Harga Mi Instan Bakal Naik, Indonesia Bisa "Kolaps" jika Terus Bergantung pada Gandum Impor
Bbc indonesia | 13 Agustus 2022, 18:21 WIBIndonesia disebut bakal "kolaps" jika tidak segera memperkuat diversifikasi pangan di tengah meningkatnya konsumsi masyarakat pada gandum yang berasal dari impor, bahan utama antara lain untuk mi.
Guru Besar Fakultas Pertanian Institut Pertanian Bogor (IPB), Dwi Andreas Santosa mengatakan konsumsi gandum di Indonesia dalam 30 tahun mendatang bisa mencapai 50% atau mengalahkan beras. Anggota Komisi IV DPR dari partai PDI Perjuangan, Ono Surono, mengatakan kekhawatiran itu bisa saja terjadi jika pemerintah tidak segera bertindak.
Karenanya ia mendesak Kementerian Pertanian membuat rencana strategis pembangunan pertanian yang tujuannya mempopulerkan kembali tanaman pangan lokal Indonesia.
Baca juga:
Pernyataan Menteri Pertanian, Syahrul Yasin Limpo, soal harga mi instan bakal naik hingga tiga kali lipat menyusul melonjaknya harga gandum akibat perang Rusia-Ukraina, membuat gusar masyarakat.
Di Indonesia gandum impor dipergunakan untuk pangan yang populer seperti mi instan, pasta, roti, biskuit, dan bakmi basah.
"Jadi hati-hati yang makan mi banyak dari gandum besok harga (naik) tiga kali lipat itu," tutur Syahrul Yasin Limpo dalam diskusi webinar Selasa kemarin.
Seorang penjual bakmi di Cengkareng, Desvi, bahkan mengatakan mi sudah menjadi makanan sehari-hari layaknya nasi. Dalam sehari ia bisa menjual mi ayam 20 sampai 30 porsi.
Karena itulah, kenaikan harga bahan baku gandum bakal menyulitkan usaha keluarganya yang sudah dimulai 10 tahun silam.
"Kok bisa naik tiga kali lipat? Saya khawatir dong. Soalnya gandum, beras, itu sudah kebutuhan pokok," ujar Desvi.

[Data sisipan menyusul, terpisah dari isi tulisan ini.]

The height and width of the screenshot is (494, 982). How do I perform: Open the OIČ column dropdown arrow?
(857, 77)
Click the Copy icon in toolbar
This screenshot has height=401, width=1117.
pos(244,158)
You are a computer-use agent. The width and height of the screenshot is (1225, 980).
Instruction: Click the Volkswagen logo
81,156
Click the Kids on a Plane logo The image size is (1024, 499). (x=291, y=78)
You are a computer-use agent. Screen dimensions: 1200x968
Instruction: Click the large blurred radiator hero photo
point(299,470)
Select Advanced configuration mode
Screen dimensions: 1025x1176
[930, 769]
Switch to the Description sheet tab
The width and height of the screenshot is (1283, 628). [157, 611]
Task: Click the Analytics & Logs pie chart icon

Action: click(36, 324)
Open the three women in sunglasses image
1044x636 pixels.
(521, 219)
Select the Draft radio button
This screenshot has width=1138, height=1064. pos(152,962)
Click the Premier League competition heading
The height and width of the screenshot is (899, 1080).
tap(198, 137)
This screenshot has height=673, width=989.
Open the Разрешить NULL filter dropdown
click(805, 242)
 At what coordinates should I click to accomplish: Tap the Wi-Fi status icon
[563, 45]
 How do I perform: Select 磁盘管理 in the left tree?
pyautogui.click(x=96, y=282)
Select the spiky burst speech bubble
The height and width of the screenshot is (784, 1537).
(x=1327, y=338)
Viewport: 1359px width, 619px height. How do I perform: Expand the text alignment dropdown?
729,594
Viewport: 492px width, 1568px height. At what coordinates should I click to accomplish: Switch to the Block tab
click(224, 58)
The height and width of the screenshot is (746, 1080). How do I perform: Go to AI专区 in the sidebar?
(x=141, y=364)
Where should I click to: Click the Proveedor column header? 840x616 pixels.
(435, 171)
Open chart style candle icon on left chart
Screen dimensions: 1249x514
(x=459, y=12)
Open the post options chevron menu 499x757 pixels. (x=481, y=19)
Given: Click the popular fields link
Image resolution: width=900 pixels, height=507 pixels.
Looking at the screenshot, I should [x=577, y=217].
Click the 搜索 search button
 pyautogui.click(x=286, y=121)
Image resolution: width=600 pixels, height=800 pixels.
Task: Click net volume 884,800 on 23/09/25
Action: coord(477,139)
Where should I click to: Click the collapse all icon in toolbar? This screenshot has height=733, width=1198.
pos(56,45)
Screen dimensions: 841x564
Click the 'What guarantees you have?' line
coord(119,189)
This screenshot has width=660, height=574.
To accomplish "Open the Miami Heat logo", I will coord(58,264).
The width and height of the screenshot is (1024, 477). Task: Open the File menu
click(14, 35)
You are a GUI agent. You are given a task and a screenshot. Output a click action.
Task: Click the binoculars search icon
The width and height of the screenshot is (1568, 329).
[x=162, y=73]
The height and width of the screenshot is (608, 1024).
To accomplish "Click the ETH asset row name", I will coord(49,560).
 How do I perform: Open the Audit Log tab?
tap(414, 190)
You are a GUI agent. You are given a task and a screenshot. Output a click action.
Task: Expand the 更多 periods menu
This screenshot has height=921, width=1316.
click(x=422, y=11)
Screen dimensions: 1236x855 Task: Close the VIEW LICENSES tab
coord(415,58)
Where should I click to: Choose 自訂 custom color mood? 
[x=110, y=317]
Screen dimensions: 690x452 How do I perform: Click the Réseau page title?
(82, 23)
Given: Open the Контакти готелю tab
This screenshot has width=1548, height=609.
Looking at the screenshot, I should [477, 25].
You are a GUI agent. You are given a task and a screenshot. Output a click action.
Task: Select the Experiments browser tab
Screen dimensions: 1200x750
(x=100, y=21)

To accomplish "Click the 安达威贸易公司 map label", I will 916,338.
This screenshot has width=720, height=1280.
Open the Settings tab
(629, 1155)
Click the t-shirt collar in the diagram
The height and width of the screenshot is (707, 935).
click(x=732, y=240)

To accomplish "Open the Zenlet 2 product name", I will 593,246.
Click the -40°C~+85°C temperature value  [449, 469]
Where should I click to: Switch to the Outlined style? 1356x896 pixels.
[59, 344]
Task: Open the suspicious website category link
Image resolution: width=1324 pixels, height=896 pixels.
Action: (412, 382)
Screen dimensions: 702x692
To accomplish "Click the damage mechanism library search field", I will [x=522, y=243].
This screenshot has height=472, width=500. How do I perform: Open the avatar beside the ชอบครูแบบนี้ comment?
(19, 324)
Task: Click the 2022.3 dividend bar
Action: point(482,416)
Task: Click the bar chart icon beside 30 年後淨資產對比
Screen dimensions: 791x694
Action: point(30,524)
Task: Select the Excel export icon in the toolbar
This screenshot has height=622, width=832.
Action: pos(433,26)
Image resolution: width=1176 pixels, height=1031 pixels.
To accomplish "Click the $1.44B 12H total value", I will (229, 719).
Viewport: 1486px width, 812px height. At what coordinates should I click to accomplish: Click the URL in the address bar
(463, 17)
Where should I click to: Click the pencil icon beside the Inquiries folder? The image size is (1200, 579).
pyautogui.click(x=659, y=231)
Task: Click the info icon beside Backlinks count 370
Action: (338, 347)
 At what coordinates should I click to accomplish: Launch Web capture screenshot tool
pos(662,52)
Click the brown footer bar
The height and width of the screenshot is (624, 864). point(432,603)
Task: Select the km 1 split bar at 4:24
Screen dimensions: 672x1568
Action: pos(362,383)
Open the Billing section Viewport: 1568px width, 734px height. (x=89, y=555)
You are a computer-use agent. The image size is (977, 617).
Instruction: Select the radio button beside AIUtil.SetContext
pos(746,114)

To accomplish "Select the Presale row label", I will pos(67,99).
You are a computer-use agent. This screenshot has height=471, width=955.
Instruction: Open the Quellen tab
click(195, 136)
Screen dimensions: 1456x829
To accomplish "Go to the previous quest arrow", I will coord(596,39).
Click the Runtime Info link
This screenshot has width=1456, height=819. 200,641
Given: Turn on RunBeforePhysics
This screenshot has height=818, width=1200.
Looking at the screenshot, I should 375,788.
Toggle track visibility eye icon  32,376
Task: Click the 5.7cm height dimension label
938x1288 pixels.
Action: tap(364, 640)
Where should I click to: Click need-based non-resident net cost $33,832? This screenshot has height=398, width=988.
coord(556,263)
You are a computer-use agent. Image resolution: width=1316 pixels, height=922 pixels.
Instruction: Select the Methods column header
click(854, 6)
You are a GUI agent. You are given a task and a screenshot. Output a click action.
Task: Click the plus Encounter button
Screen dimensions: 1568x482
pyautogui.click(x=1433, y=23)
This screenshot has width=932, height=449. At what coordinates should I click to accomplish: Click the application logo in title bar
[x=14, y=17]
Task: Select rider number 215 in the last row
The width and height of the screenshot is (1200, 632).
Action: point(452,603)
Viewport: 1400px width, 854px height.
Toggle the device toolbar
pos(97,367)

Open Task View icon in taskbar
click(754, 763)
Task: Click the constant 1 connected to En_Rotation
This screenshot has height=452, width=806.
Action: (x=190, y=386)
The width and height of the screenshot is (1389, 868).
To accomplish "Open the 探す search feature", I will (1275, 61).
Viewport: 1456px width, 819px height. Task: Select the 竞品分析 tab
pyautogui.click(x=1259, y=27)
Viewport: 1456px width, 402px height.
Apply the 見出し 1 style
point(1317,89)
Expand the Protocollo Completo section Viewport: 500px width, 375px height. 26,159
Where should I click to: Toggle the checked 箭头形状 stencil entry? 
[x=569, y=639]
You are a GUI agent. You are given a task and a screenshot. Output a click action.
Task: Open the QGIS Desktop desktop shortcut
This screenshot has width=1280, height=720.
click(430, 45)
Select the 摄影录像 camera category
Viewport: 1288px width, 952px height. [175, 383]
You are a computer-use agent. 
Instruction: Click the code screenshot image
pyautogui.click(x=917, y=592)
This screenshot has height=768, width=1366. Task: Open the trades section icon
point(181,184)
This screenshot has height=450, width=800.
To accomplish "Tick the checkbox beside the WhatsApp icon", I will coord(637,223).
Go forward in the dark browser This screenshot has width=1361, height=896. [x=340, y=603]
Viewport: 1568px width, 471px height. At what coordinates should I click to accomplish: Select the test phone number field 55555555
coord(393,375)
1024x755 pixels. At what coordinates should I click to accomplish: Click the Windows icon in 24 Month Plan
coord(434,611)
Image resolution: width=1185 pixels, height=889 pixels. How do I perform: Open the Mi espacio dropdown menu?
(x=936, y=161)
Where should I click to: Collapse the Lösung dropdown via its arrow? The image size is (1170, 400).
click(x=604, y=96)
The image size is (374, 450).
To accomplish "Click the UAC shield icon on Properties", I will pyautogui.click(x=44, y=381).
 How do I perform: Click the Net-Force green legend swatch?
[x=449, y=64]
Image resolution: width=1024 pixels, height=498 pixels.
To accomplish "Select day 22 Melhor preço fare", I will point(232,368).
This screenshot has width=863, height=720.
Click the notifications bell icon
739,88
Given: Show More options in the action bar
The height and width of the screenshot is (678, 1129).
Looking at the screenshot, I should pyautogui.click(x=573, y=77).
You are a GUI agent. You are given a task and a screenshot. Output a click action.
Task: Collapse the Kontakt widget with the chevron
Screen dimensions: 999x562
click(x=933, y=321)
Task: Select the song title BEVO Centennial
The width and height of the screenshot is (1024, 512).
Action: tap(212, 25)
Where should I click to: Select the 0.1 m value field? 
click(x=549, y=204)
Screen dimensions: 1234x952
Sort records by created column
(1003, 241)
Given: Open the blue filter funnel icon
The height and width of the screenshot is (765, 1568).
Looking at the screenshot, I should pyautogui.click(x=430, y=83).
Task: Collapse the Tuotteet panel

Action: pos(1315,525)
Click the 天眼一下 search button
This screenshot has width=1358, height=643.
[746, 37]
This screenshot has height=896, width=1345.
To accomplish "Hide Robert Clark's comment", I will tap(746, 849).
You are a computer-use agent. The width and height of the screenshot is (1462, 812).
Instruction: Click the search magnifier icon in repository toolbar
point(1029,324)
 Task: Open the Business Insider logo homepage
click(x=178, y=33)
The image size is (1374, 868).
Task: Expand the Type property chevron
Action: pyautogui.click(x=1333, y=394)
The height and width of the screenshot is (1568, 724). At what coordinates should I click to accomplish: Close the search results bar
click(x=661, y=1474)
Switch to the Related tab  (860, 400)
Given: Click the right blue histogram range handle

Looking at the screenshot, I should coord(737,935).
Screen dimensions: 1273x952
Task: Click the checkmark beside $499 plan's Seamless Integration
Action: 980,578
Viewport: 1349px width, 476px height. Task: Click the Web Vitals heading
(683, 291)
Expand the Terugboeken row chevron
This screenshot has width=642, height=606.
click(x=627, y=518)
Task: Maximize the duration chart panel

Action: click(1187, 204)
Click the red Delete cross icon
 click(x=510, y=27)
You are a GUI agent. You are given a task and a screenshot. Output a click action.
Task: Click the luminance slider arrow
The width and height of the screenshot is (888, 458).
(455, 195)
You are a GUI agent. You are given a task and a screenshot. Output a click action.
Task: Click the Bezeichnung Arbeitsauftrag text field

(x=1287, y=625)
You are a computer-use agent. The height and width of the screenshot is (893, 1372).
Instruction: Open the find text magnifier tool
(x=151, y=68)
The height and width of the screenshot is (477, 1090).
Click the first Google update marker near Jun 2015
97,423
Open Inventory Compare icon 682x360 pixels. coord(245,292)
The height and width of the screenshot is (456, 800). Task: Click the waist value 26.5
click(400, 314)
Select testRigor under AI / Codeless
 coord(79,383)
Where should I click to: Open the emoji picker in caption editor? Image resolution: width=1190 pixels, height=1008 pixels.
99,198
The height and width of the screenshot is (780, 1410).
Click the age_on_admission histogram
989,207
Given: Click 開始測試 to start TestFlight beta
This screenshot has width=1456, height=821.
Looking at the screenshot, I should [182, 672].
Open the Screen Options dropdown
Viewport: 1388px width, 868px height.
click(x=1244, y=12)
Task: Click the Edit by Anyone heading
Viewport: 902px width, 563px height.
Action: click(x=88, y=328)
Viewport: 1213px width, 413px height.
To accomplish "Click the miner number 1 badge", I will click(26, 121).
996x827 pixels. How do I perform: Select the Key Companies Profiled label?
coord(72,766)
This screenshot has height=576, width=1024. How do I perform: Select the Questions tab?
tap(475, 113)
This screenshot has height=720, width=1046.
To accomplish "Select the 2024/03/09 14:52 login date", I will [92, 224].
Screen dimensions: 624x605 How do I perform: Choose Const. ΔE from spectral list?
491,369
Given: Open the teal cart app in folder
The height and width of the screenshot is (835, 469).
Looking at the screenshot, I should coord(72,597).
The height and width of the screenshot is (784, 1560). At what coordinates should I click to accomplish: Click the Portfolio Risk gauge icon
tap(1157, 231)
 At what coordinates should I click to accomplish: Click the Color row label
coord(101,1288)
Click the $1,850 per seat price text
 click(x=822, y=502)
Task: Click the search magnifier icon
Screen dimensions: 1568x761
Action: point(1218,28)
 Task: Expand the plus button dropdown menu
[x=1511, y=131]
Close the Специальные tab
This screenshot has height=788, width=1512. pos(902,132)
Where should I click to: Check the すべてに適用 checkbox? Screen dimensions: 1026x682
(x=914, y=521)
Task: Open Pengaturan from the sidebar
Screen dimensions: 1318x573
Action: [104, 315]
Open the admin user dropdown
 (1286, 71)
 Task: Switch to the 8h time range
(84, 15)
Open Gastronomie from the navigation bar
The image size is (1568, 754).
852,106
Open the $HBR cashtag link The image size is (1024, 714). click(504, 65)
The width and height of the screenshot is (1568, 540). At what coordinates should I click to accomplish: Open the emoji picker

Akan tetapi Kepala Badan Kebijakan Perdagangan Kementerian Perdagangan, Kasan, mengatakan dampak langsung perang Rusia-Ukraina tidak besar.
Sejauh ini, klaimnya, pasokan gandum masih cukup aman lantaran banyak pelaku usaha yang mengalihkan impor gandumnya dari negara lain seperti Australia dan Amerika Serikat.
Pantauan Kemendag, harga gandum pada Juli 2022 sudah mulai turun atau kembali ke sebelum perang terjadi.
"Karena peak price sudah terlewati hampir semua komoditas," katanya. Adapun Direktur PT Indofood, Franky Welirang, memastikan kalaupun ada kenaikan harga mi instan tidak akan semengerikan yang disebutkan Menteri Pertanian.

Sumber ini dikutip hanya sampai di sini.